● **Exercise prompt**: Below are the records; return every line from the one that contains "Open the March 30 Test link" to the last, exactly, skipping the pictures.

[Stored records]

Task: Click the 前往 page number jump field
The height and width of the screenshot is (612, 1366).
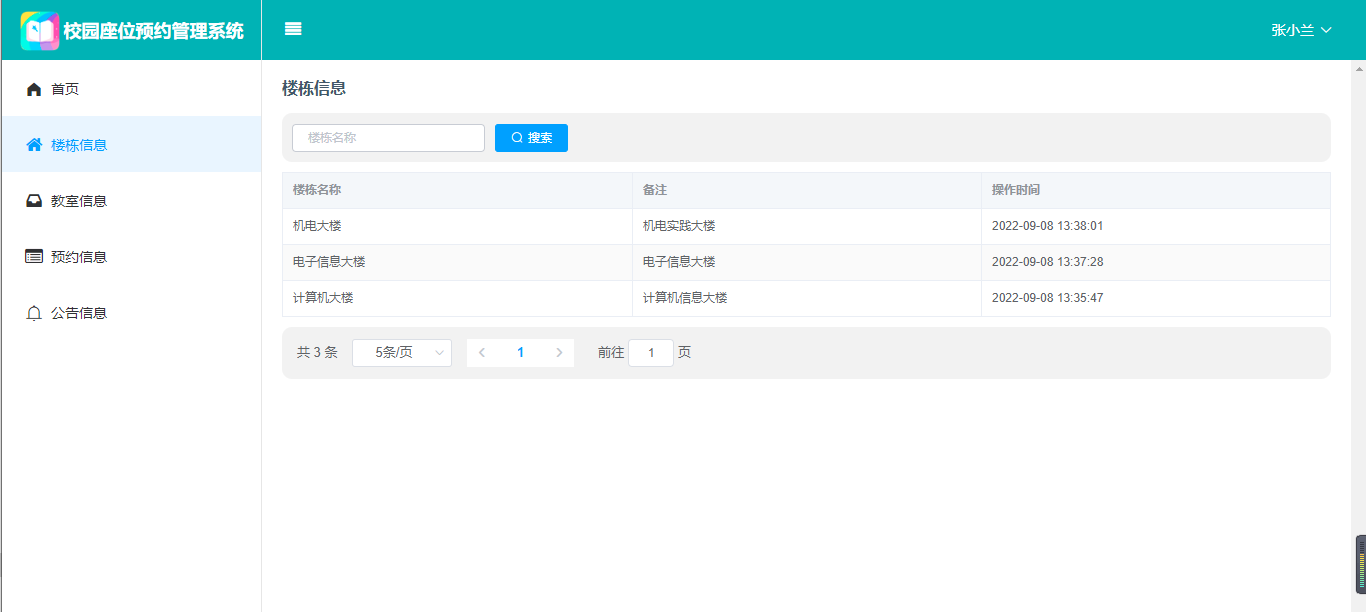Action: click(651, 353)
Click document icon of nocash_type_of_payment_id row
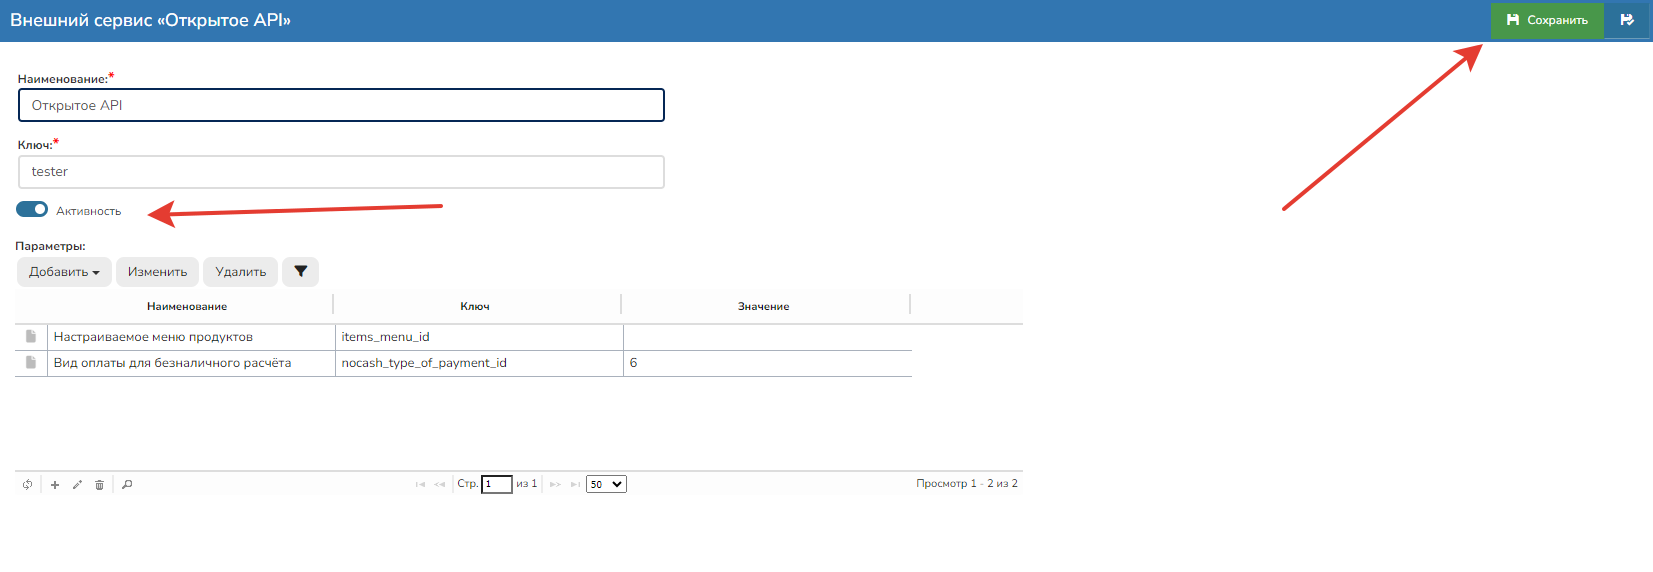The image size is (1653, 572). pos(31,363)
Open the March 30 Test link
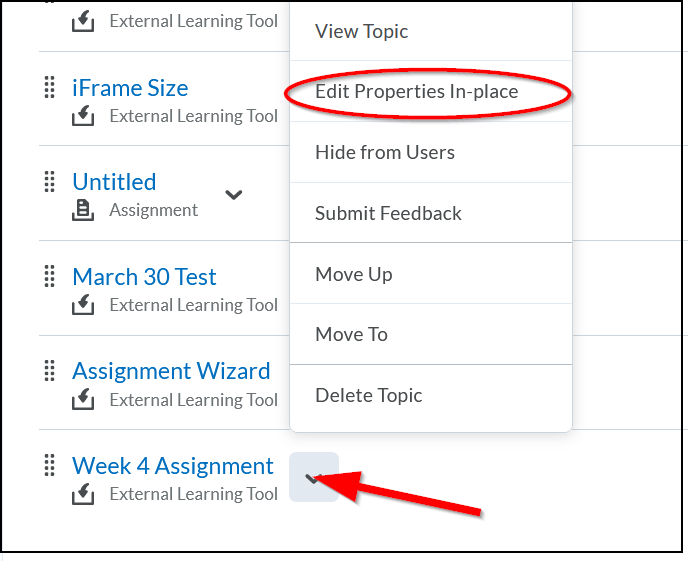This screenshot has width=688, height=561. tap(144, 277)
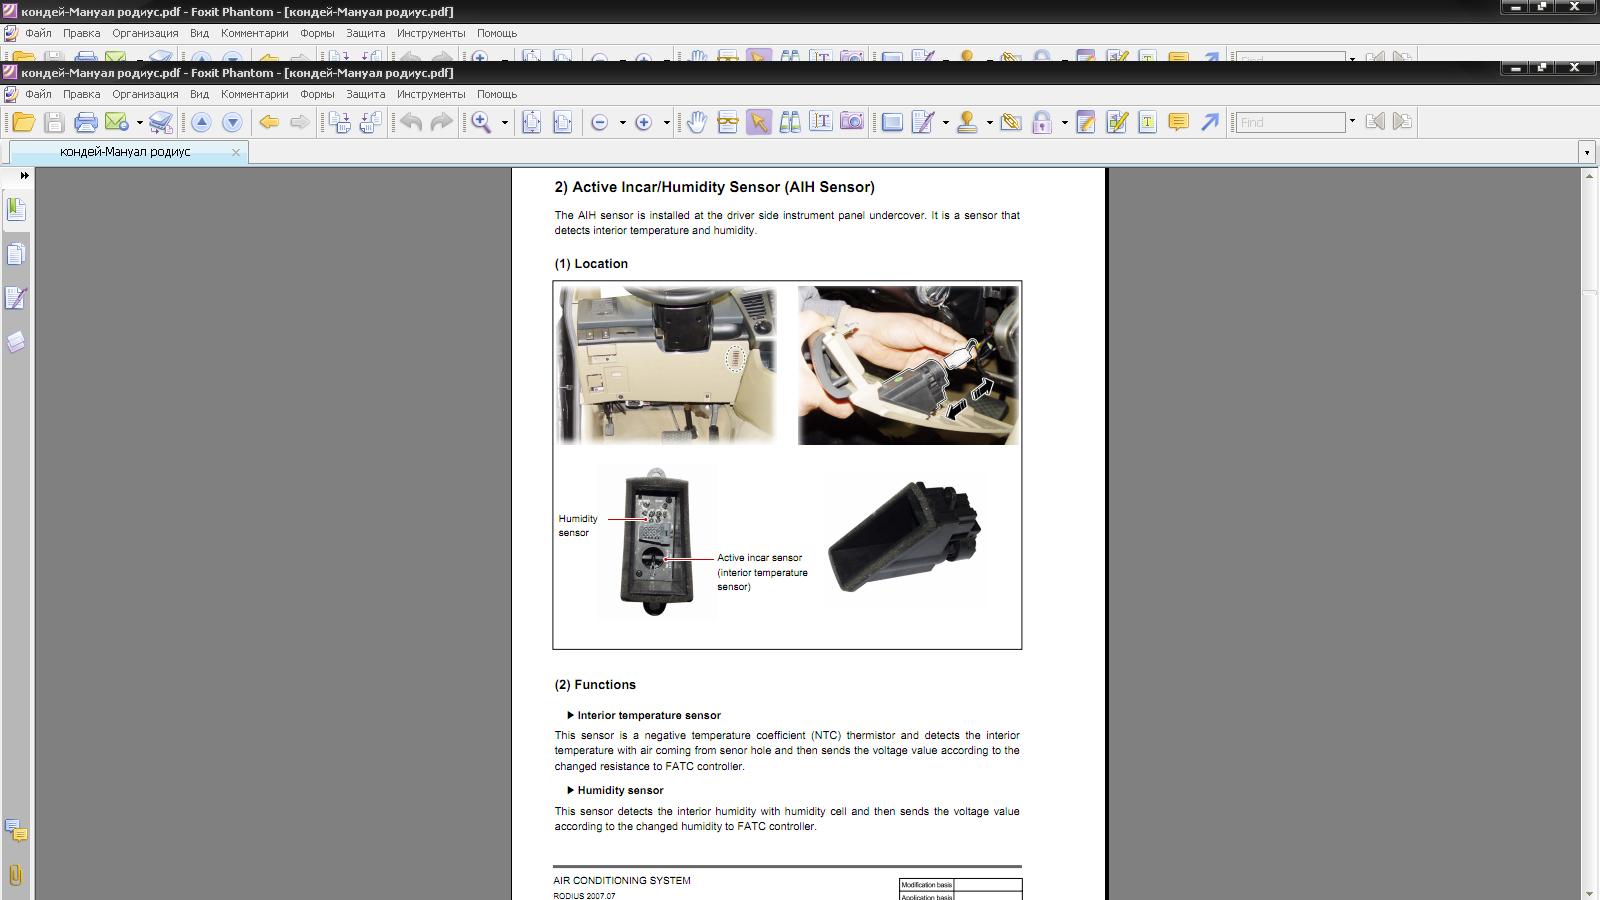Open the Комментарии menu
1600x900 pixels.
click(254, 94)
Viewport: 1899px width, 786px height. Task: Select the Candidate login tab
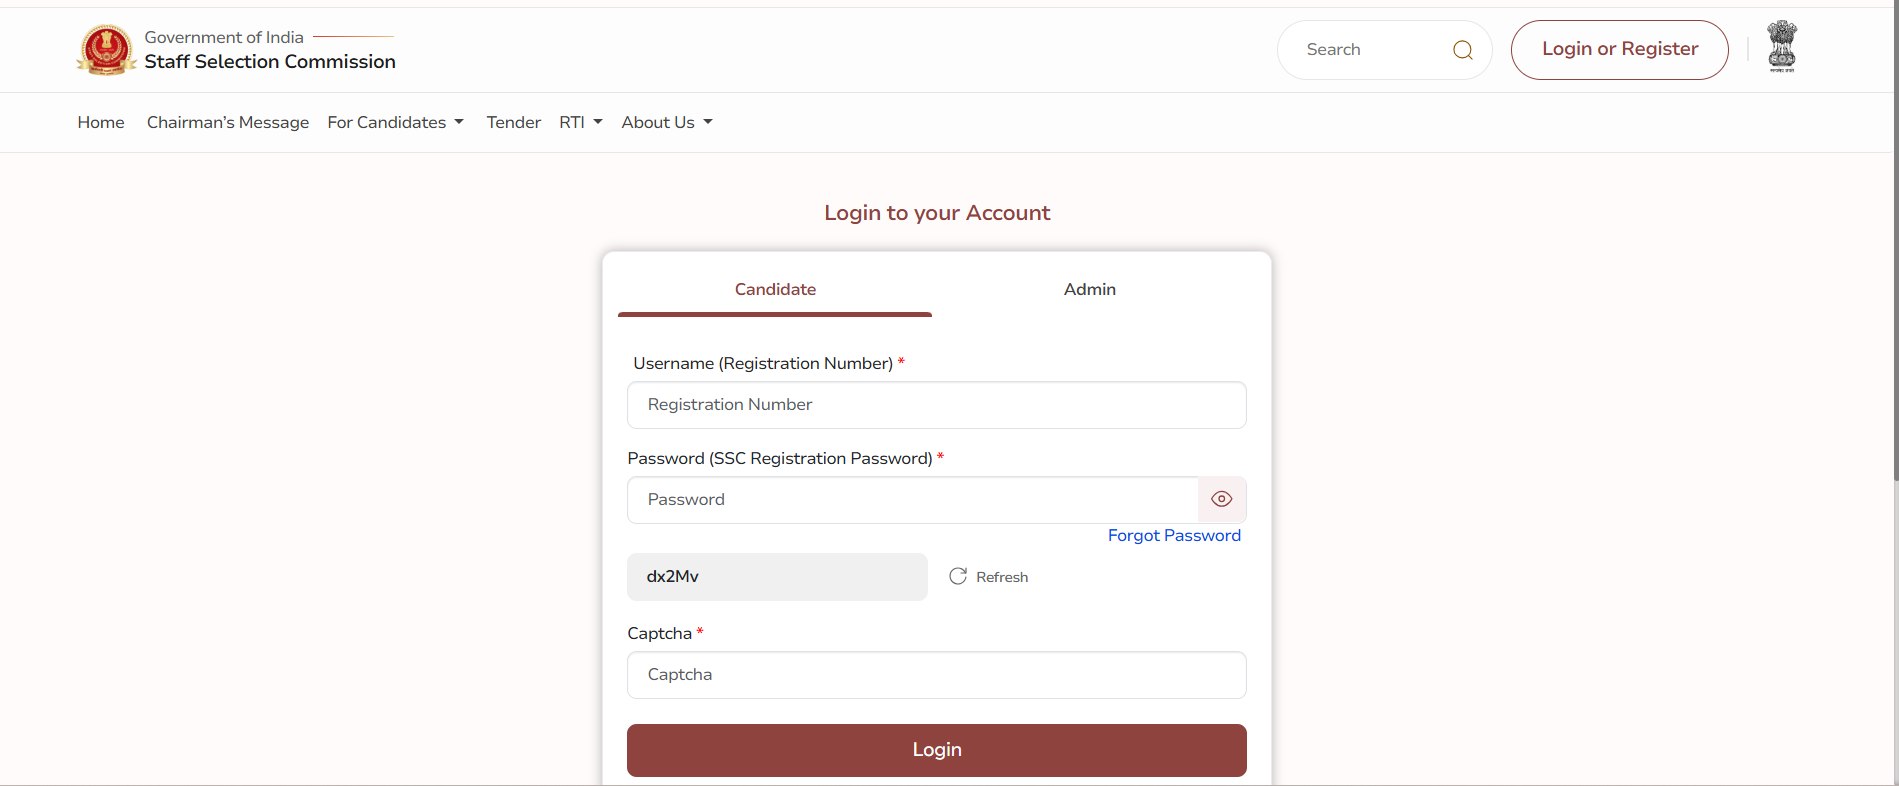point(775,289)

● **Answer section**:
Open the March 30 Test link
This screenshot has width=688, height=561. tap(144, 277)
Open the Комментарии menu
1600x900 pixels.
click(254, 94)
Viewport: 1899px width, 786px height. Task: Select the Candidate login tab
point(775,289)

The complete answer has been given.